🤖 AI Summary
This study addresses the challenge of enhancing cataloging efficiency and browsing experience in large-scale cultural heritage collections by enabling content-based artwork recommendation through automated iconographic classification. To this end, we propose a four-stage workflow: visual elements are first detected using YOLOv8, then mapped to the Iconclass iconographic thesaurus; hierarchical semantic inference is subsequently performed via rule-based reasoning; finally, recommendations are generated by integrating strategies based on hierarchical proximity, IDF-weighted overlap, and Jaccard similarity. This work presents the first deep integration of YOLOv8 with the Iconclass system, demonstrating the feasibility and potential of iconography-aware computer vision methods for automatic artwork annotation and intelligent navigation in digital art collections.
📝 Abstract
We present a proof-of-concept system that automates iconographic classification and content-based recommendation of digitized artworks using the Iconclass vocabulary and selected artificial intelligence methods.
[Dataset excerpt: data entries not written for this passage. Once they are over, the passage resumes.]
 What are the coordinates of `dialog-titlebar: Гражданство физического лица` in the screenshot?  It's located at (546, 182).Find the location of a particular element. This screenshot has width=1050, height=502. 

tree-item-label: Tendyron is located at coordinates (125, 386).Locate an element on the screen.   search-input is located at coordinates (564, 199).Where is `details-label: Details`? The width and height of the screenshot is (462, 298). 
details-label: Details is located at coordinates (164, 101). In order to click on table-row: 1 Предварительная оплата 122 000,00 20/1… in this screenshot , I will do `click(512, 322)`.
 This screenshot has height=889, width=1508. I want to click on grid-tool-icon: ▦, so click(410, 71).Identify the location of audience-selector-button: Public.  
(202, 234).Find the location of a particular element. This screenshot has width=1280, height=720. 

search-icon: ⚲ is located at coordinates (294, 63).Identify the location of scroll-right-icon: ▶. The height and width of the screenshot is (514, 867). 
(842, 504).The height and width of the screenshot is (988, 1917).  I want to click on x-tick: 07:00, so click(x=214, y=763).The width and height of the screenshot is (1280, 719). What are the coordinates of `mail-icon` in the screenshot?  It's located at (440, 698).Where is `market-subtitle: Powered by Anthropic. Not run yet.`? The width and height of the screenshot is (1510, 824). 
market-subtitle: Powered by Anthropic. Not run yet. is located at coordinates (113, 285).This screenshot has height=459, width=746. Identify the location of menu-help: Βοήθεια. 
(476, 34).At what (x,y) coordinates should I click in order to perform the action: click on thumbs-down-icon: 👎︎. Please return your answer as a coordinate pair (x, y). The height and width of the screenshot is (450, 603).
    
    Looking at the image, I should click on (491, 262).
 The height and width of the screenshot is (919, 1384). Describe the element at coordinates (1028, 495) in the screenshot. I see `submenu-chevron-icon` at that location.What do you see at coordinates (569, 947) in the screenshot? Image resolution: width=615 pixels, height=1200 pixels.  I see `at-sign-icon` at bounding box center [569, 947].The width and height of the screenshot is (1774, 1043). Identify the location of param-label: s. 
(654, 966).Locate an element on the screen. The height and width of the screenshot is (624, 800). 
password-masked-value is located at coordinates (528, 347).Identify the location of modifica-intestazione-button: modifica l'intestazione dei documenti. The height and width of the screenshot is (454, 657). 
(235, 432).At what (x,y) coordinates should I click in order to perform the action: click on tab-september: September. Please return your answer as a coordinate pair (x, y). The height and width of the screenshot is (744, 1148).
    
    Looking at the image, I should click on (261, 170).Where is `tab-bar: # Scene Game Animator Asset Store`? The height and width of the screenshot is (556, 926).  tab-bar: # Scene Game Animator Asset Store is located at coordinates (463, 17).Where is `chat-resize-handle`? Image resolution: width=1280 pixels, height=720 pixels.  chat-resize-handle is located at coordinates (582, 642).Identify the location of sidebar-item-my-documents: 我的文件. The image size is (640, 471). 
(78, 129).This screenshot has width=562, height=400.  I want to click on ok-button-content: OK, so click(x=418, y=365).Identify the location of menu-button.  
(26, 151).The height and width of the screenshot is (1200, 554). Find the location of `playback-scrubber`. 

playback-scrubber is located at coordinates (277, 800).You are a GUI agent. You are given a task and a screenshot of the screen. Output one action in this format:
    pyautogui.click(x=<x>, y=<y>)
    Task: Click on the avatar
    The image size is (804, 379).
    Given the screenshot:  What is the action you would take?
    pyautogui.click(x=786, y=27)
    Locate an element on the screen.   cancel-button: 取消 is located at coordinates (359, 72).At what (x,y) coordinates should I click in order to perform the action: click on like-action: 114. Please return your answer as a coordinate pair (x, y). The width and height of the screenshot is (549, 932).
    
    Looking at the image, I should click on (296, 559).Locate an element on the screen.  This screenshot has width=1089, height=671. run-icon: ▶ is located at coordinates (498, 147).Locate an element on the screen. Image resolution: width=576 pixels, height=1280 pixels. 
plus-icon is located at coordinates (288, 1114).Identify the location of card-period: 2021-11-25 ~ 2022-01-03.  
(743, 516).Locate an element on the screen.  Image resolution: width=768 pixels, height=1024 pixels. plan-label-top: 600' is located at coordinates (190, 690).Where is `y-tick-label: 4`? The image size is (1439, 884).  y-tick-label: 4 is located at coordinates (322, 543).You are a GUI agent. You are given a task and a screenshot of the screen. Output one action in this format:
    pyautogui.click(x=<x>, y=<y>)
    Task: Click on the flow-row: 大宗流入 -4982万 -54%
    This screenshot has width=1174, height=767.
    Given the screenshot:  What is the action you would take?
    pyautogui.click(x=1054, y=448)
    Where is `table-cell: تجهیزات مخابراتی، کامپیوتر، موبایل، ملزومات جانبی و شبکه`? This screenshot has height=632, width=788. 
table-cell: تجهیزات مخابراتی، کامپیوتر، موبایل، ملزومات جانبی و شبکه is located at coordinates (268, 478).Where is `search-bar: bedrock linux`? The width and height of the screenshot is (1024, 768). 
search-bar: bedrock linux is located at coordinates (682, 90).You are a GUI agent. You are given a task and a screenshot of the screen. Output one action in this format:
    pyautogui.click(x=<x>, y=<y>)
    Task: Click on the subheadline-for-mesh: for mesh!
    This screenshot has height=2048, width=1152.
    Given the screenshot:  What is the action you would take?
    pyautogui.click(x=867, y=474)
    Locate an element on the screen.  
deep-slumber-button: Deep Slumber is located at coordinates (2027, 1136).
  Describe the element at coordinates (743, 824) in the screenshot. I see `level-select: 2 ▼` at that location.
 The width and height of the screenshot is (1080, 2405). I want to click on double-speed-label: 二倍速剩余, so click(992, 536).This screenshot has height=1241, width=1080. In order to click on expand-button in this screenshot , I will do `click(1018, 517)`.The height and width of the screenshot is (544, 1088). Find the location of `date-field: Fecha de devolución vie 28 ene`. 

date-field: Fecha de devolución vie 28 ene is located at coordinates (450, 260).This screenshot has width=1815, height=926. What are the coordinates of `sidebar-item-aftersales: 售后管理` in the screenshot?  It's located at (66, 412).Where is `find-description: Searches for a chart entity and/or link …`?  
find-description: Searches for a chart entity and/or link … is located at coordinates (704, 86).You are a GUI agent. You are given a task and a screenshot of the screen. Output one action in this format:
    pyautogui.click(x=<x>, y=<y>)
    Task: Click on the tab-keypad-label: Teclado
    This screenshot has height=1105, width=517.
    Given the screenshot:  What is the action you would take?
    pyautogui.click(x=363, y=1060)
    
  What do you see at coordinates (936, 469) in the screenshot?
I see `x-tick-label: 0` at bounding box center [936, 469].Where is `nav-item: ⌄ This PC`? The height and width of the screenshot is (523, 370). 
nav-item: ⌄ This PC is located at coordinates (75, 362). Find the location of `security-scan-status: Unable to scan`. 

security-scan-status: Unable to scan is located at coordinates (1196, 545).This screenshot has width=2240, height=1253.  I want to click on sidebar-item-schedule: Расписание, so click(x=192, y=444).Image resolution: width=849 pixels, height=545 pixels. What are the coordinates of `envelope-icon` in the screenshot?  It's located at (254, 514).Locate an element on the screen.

The prototype implements a four-stage workflow for classification and recommendation, which integrates YOLOv8 object detection with algorithmic mappings to Iconclass codes, rule-based inference for abstract meanings, and three complementary recommenders (hierarchical proximity, IDF-weighted overlap, and Jaccard similarity). Although more engineering is still needed, the evaluation demonstrates the potential of this solution: Iconclass-aware computer vision and recommendation methods can accelerate cataloging and enhance navigation in large heritage repositories. The key insight is to let computer vision propose visible elements and to use symbolic structures (Iconclass hierarchy) to reach meaning.